BREAKING: Hoefdraad spant kort geding aan tegen staat, DNA en OM

Shoeket logo

Bron: De Ware Tijd

11 Augustus 2020 15:12

Voor mij lezen

PARAMARIBO - Gillmore Hoefdraad, de gewezen minister van Financiën, die door De Nationale Assemblee (DNA) – op verzoek van procureur-generaal Roy Baidjnath-Panday – in staat van beschuldiging is gesteld, heeft dinsdag een kort geding aangespannen tegen de staat Suriname, DNA en het Openbaar Ministerie (OM). De Ware Tijd heeft de vordering in bezit. Het juridisch team – Irène Lalji, Frank Truideman en Murwin Dubois – van de ex-bewindsman zegt namens hem tegen de rechter dat het besluit van DNA om hem in staat van beschuldiging te stellen onwettig is.

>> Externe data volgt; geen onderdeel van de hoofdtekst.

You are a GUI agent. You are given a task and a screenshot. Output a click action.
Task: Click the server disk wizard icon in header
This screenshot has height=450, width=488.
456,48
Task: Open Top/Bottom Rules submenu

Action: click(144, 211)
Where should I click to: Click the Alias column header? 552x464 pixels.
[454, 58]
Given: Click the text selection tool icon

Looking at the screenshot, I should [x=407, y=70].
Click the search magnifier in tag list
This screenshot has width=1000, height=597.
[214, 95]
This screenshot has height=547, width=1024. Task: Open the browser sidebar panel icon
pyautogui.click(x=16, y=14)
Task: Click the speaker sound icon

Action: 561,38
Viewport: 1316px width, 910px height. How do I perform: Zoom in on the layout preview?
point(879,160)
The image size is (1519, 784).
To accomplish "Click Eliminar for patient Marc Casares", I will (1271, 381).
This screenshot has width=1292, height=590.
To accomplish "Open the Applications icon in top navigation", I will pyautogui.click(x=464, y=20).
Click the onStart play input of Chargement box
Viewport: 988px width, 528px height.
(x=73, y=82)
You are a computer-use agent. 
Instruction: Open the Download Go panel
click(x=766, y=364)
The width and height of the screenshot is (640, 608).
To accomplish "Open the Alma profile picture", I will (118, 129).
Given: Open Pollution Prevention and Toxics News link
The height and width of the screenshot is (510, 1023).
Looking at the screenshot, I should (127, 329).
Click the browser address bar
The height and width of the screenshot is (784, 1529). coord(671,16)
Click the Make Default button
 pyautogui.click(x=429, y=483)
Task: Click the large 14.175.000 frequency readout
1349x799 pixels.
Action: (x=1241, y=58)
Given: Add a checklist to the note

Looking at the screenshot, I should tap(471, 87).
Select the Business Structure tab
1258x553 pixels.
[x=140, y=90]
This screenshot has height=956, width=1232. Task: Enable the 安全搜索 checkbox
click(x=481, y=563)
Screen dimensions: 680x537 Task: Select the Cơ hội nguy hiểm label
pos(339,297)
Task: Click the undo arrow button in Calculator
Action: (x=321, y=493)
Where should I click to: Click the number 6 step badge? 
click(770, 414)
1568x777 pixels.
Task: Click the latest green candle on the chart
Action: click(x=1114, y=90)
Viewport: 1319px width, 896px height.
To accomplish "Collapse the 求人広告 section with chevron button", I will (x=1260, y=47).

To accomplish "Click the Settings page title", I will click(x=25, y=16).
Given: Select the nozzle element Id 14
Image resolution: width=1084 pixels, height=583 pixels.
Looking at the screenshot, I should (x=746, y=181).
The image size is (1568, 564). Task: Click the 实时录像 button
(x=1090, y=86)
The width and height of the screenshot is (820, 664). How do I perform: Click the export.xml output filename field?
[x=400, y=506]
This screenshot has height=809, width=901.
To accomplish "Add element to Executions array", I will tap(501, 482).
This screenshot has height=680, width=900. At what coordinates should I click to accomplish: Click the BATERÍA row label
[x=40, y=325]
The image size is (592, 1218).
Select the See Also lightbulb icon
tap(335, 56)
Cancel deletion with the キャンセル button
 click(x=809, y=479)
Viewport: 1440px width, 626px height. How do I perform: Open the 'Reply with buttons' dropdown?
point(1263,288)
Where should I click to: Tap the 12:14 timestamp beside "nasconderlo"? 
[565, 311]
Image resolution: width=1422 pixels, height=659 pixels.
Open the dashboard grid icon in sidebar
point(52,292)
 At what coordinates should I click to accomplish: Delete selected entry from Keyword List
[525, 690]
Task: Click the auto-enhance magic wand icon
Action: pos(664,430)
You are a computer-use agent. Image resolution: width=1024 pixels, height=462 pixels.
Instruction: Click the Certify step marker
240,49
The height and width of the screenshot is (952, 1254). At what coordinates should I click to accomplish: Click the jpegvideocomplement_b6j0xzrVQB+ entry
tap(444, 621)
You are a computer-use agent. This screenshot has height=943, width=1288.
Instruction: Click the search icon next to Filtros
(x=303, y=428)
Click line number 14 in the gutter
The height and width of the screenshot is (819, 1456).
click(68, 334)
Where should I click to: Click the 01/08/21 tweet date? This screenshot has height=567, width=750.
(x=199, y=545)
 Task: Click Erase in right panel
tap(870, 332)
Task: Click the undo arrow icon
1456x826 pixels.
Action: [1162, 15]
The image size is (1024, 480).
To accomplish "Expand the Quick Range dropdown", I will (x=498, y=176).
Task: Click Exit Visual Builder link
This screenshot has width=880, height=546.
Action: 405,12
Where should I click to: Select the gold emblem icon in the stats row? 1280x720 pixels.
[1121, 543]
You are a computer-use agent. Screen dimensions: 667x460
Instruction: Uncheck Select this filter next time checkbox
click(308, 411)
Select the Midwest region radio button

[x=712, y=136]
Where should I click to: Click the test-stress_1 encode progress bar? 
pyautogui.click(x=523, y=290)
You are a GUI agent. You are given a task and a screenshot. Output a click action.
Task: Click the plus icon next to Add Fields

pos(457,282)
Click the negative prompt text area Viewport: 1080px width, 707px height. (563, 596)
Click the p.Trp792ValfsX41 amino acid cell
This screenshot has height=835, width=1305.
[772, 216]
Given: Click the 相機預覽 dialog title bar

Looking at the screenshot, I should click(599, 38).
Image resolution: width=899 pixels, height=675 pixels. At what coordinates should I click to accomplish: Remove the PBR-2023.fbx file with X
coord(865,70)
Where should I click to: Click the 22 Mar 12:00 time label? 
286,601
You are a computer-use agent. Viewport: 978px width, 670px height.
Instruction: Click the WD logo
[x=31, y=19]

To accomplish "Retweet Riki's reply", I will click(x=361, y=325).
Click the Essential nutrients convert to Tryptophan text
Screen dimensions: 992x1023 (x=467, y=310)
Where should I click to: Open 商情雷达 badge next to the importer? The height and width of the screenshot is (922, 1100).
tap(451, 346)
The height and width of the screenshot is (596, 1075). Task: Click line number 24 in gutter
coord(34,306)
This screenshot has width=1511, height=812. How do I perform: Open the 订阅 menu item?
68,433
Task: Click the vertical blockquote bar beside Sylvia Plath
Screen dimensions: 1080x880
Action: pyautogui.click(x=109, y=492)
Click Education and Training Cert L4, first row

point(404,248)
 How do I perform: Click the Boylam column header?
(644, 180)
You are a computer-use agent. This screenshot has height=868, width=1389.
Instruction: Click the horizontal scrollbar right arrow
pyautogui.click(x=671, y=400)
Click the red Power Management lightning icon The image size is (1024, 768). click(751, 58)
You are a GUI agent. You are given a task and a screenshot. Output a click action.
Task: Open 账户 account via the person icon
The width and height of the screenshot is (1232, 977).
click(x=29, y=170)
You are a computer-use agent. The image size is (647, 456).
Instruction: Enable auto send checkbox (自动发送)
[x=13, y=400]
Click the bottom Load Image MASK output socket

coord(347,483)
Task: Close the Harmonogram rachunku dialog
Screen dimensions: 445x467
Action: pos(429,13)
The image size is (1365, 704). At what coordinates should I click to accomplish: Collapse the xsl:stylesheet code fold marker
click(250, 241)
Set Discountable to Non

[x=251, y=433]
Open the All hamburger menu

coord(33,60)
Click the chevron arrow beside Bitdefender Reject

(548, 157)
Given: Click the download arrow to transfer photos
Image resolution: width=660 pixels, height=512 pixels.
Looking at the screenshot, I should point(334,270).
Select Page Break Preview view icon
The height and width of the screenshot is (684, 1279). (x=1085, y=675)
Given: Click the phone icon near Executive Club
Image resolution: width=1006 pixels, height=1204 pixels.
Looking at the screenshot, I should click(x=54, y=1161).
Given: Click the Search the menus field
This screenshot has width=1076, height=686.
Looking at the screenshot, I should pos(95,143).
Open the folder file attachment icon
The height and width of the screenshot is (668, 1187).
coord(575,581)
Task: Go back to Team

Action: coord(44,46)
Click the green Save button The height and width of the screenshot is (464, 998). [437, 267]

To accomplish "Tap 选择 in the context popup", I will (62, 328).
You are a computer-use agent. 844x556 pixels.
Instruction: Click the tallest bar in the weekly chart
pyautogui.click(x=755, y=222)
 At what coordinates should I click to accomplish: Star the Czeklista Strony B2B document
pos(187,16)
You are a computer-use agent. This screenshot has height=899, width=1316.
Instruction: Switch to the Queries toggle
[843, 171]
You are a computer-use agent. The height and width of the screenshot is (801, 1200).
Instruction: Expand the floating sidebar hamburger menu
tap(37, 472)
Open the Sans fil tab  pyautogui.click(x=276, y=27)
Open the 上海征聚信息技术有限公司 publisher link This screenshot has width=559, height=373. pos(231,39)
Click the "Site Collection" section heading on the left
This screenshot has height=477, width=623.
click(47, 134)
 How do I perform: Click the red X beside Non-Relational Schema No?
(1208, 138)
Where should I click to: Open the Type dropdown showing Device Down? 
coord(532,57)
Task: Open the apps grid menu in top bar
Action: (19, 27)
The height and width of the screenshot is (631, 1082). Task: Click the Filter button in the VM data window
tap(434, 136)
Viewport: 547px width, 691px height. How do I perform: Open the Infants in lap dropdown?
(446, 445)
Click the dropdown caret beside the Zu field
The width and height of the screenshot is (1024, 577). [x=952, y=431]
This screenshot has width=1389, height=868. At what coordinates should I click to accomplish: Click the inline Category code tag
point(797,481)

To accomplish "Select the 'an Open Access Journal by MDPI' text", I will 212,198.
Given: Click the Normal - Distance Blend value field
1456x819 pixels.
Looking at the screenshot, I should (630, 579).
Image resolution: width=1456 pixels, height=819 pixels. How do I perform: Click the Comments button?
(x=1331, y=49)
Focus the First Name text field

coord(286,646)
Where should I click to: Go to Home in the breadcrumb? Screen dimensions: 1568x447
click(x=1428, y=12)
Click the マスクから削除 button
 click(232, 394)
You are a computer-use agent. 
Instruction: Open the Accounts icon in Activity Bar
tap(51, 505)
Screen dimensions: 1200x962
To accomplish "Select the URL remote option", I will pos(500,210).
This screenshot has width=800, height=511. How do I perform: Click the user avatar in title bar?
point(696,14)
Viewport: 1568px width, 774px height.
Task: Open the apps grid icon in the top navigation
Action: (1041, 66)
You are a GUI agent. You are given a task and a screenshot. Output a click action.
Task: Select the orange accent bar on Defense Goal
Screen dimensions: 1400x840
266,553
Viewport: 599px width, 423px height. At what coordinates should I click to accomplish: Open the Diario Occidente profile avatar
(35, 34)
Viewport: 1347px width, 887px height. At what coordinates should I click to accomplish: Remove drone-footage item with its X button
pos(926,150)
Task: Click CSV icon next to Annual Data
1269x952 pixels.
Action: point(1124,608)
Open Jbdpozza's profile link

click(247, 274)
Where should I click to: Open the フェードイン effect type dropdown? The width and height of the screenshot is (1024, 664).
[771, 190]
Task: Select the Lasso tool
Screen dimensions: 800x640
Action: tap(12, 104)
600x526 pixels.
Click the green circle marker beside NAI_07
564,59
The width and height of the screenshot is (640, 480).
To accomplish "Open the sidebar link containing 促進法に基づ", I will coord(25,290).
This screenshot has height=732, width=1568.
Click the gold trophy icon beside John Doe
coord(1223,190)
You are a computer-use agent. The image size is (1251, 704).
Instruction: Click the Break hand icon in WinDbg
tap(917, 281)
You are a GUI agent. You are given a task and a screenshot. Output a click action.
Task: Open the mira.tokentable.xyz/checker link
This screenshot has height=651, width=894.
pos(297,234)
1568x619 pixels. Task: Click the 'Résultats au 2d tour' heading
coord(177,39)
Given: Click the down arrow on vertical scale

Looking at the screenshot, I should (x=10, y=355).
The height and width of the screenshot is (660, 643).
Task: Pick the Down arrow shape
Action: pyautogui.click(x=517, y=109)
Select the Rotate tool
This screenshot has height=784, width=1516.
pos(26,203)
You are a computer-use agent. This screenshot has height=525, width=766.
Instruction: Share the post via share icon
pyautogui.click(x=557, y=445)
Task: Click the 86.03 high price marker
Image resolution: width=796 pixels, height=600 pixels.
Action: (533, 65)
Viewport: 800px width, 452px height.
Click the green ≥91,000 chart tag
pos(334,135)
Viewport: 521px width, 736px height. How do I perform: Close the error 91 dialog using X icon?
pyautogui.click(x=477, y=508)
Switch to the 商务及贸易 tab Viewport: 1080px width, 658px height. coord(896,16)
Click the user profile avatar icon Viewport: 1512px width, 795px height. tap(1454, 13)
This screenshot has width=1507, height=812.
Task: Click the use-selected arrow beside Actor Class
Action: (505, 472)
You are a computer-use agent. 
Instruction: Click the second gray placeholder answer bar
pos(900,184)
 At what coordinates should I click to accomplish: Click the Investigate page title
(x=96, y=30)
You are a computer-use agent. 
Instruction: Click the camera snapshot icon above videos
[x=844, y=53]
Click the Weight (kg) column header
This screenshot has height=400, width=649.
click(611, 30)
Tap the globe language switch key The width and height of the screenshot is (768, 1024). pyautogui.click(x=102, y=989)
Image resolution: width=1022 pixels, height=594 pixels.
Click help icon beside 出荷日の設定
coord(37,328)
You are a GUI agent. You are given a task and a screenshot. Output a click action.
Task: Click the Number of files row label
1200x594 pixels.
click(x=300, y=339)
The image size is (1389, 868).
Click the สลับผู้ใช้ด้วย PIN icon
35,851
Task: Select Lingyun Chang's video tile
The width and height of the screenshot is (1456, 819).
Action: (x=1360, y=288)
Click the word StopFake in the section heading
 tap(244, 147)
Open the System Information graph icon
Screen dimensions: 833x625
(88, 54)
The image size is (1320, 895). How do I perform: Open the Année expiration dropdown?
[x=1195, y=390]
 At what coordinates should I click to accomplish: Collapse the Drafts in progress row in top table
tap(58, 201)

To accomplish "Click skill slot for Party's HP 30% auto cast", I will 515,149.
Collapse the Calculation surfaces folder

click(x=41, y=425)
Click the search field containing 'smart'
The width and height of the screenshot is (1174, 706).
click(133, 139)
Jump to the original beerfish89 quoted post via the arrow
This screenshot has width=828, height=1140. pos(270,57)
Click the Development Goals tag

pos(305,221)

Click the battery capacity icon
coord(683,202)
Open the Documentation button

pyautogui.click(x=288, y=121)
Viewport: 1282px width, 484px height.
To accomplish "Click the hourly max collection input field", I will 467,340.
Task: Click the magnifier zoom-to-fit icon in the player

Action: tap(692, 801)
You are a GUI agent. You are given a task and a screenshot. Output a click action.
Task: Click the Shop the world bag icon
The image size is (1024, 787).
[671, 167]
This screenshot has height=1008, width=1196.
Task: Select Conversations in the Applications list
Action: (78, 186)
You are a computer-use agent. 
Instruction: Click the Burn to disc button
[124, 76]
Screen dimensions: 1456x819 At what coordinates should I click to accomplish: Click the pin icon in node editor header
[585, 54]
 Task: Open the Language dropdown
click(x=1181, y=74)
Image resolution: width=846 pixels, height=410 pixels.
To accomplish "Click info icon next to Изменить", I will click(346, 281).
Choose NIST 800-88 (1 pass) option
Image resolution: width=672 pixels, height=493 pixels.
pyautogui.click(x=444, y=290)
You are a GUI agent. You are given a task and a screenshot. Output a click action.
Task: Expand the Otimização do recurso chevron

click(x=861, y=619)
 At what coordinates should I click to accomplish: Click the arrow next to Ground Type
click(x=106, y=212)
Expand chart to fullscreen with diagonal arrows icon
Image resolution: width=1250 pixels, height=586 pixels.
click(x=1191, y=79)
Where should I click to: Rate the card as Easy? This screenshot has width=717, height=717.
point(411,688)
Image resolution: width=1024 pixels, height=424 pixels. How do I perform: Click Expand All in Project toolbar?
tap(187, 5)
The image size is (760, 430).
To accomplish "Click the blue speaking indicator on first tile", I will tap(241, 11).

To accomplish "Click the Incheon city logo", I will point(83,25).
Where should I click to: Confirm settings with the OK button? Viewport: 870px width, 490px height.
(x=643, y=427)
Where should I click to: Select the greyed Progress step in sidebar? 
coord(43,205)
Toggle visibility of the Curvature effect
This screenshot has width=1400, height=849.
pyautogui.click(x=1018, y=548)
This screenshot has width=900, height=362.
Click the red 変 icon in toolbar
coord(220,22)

Hoefdraad zal naast dit kort geding een rechtszaak aanhangig maken bij de kantonrechter. Volgens zijn advocaten heeft hij het recht en een zeer dringend spoedeisend belang dat in kort geding er al een uitspraak wordt gedaan, aangezien zijn rechten en vrijheden door het onrechtmatig genomen besluit ernstig worden aangetast. Maandag is tegen de ex-minister door het Korps Politie Suriname een intern opsporingsverzoek uitgevaardigd.

Het niet horen van een politieke ambtsdrager zou volgens de advocaten in strijd zijn met de algemene beginselen van behoorlijk bestuur en levert een onrechtmatig handelen op van staatsorgaan. Door hem niet te horen is het besluit van DNA nietig en mag het dus niet in stand blijven. Erger nog, de advocaten van Hoefdraad vinden dat door het nietig zijn van het DNA-besluit, geen enkel orgaan van de staat daarop een besluit mag nemen.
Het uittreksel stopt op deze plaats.